Selain itu kita lihat juga bagaimana kapitalisme media masa dan produk-produk perusahaan yang kebanyakan telah menjadikan perempuan sebagai sebuah magnet untuk menarik masa. Iklan-iklan berbagai produk, baik yang berhubungan dengan perempuannya itu sendiri seperti samphoo, sabun mandi, alat kecantikan dan iklan dari sebuah produk yang sebenarnya tidak ada hubungannya langsung dengan perempuan, tetap memakai tubuh dan jasa dari nilai seni perempuan sebagai nilai jual dari sang produk yang bersangkutan, seperti pada iklan rokok, kendaraan, dan juga kebanyakan barang-barang yang memang di jual hanya untuk lelaki. Contoh lain kita dapatkan dari pemampaatan perempuan lewat aksi dan gambar berbau pornografi di koran-koran kuning dan televisi yang memang memposisikan perempuan sepenuhnya sebagai objek dari kepuasan sekelompok komunitas, kaum lelaki dalam hal ini.
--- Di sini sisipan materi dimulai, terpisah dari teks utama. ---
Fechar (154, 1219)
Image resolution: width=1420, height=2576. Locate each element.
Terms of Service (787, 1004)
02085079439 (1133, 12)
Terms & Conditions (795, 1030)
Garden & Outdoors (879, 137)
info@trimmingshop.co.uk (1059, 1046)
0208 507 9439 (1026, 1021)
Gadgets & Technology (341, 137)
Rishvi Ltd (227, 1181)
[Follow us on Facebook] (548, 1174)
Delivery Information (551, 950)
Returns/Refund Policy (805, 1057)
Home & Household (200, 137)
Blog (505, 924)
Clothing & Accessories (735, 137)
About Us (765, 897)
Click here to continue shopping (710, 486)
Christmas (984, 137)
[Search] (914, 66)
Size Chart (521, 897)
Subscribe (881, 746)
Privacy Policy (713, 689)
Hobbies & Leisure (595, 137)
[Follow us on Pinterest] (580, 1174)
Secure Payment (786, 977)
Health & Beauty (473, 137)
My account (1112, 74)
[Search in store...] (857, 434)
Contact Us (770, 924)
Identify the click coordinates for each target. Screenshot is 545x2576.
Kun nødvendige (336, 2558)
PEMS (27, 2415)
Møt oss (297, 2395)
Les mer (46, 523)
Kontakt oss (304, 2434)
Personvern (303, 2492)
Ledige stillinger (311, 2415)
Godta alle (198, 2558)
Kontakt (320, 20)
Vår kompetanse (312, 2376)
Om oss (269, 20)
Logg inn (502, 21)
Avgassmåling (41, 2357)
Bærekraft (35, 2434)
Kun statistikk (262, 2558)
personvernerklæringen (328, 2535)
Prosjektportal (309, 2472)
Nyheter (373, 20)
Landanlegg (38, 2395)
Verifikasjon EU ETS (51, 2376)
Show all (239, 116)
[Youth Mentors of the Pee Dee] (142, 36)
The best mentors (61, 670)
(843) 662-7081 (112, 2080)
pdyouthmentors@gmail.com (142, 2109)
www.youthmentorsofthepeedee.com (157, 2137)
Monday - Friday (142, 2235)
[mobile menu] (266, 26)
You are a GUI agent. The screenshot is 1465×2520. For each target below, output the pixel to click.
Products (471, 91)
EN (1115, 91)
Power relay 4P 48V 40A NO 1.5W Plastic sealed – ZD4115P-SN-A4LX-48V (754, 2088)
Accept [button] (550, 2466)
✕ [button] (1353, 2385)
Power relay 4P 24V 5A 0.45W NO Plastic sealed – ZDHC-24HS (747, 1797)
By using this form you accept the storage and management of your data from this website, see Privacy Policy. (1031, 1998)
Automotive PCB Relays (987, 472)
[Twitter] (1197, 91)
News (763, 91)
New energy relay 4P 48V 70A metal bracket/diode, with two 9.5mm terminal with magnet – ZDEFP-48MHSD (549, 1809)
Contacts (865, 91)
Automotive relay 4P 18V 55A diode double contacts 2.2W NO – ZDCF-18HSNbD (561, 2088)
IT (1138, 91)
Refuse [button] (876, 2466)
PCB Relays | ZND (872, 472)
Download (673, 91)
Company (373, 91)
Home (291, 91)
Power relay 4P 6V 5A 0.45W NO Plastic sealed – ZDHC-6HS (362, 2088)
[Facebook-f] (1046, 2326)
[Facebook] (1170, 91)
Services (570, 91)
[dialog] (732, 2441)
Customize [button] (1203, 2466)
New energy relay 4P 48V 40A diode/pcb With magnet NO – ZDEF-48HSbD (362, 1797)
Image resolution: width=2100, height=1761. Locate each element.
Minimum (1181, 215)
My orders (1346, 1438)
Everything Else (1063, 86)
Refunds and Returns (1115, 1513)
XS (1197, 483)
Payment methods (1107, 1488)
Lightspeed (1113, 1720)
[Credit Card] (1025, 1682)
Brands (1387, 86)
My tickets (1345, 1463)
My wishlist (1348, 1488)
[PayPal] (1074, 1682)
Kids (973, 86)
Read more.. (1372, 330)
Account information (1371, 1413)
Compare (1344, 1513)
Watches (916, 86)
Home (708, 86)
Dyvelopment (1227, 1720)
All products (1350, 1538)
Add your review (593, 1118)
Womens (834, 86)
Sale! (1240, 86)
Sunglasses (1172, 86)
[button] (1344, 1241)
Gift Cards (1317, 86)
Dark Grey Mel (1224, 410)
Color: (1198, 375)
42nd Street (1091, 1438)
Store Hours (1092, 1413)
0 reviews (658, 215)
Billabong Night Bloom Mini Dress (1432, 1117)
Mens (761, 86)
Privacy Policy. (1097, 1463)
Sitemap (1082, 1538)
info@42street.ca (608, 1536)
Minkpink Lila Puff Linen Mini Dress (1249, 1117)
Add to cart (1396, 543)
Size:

Dari kesemua contoh itu, sekali lagi perempuan telah ditempatkan sebagai korban dari sebuah sistem yang kaku dimana sistem tersebut telah memposisikan kaum perempuan hanya disatu sisi bisnis semata (kapitalisme terhadap perempuan), tanpa memperhatikan hak dan perlindungan terhadap kaum perempuannya sendiri, dimana negera ini yang seharusnya mempunyai sikap terhadap semakin liarnya pemampaatan terhadap perempuan memang tidak memiliki aturan hukum yang tegas baik dari tatanan maupun tindakannya.
Peranan Sebuah Kontrol
Satu moment dimana perempuan menyadari letak dan posisinya, yang juga mempunyai hak penuh di dalam menentukan segara arah dan tindakannya dan berusaha untuk melepaskan diri dari semua sitem kaku yang selama ini telah membelenggunya, seperti adat dan budaya yang kebanyakan menempatkan perempuan pada sub tekecil di bawah sub-sub lainnya, serta juga melepaskan diri dari sistem yang berkembang diluar kebudayaannya sendiri yang dinilai tidak bisa menghargai eksistensi dari perempuan seperti kapitalisme dan globalisasi.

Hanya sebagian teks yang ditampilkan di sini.